Uganda-born musician (1959–2013)

King Achilla Rufino Orru Apaa-idomo (August 17, 1959 – February 4, 2013) was a Uganda-born blind musician whose primary instrument was the lukembé. His ethnic background was Karamojong.

==Early life and education==
Orru was born in Karamoja, Uganda. After losing his sight at age seven, he attended Madera Special School for the Blind; he learned to play the Kalimba (thumb piano), and won a junior prize for his skill with this instrument.

Orru came to Canada as a refugee in 1989. He studied international development at Dalhousie University in Halifax, graduating in 1995. While there he formed a band, Baana Afrique.

==Career==
Orru moved to Toronto after graduation, and reformed his band with local musicians in 1995. He toured both with them and as a solo musician, using the stage name King Achilla Orru Apaa-Idomo. He released an album of lukembe music, Apaa-Idomo, in 1996.

In Toronto, Orru was also well known as a TTC subway musician, often playing at Bloor-Yonge subway station.

In 2003 Orru performed at the World Music Exposition in Germany.

Orru's 2004 album Dho-Mach (Sacred Gift) was nominated for the 2005 Juno Award for World Music Album of the Year. In 2008 he performed as a soloist with the Royal Dutch Wind Ensemble in Amsterdam.
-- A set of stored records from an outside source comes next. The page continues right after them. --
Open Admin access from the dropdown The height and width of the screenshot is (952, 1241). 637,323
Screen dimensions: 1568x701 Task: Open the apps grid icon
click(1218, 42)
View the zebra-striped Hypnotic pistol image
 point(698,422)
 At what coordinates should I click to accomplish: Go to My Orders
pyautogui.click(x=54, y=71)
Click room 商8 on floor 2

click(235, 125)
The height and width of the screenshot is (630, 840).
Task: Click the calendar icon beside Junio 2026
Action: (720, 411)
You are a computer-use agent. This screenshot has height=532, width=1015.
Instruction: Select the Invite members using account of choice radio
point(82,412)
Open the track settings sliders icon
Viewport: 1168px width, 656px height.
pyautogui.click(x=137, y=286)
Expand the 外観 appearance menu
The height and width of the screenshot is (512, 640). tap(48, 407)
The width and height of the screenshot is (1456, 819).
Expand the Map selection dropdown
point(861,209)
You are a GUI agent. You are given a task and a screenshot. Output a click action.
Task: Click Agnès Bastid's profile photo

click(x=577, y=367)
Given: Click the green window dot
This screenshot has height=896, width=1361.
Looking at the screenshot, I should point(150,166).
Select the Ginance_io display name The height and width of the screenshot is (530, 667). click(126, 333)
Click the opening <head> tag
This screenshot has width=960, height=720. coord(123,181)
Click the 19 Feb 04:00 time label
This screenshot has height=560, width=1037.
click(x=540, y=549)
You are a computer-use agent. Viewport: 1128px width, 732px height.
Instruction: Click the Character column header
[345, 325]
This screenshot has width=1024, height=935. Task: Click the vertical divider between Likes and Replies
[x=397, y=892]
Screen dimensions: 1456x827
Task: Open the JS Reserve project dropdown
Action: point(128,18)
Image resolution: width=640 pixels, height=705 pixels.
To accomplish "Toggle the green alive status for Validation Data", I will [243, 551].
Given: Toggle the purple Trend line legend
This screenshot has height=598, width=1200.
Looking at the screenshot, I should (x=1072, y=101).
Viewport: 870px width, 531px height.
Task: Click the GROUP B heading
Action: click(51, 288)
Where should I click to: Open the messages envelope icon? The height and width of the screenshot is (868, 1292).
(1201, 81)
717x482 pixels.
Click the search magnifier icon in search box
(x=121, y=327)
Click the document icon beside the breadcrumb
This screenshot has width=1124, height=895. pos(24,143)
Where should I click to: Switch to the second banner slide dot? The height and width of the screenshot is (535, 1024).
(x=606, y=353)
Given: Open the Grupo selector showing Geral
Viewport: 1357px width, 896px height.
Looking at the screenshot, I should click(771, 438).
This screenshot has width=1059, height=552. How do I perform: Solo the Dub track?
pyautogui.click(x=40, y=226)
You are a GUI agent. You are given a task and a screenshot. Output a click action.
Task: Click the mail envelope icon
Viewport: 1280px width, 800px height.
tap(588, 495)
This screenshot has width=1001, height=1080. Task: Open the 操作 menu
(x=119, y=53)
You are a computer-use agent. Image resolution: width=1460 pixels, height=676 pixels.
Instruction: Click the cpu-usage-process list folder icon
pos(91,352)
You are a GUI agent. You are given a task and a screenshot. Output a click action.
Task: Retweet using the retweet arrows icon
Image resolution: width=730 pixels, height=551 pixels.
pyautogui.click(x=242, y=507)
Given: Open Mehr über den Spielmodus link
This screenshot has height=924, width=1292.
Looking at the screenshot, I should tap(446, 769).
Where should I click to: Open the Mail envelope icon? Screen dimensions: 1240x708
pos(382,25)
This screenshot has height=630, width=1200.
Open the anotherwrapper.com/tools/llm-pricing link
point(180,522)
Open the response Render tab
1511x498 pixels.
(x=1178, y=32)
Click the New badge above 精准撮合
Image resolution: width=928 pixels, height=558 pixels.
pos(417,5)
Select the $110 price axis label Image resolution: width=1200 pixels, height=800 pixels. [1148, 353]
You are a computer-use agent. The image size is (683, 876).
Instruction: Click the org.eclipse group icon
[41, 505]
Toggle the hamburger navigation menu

Orru died on February 4, 2013, at the age of 53.

==Personal life==
Orru frequently visited Uganda, and in 2004 was married there. He and his wife Rose have three children. Before his first trip back he had his first born in Halifax Canada Benjamin then furthered his career. At the time of his death he was in the process of bringing his family to Canada.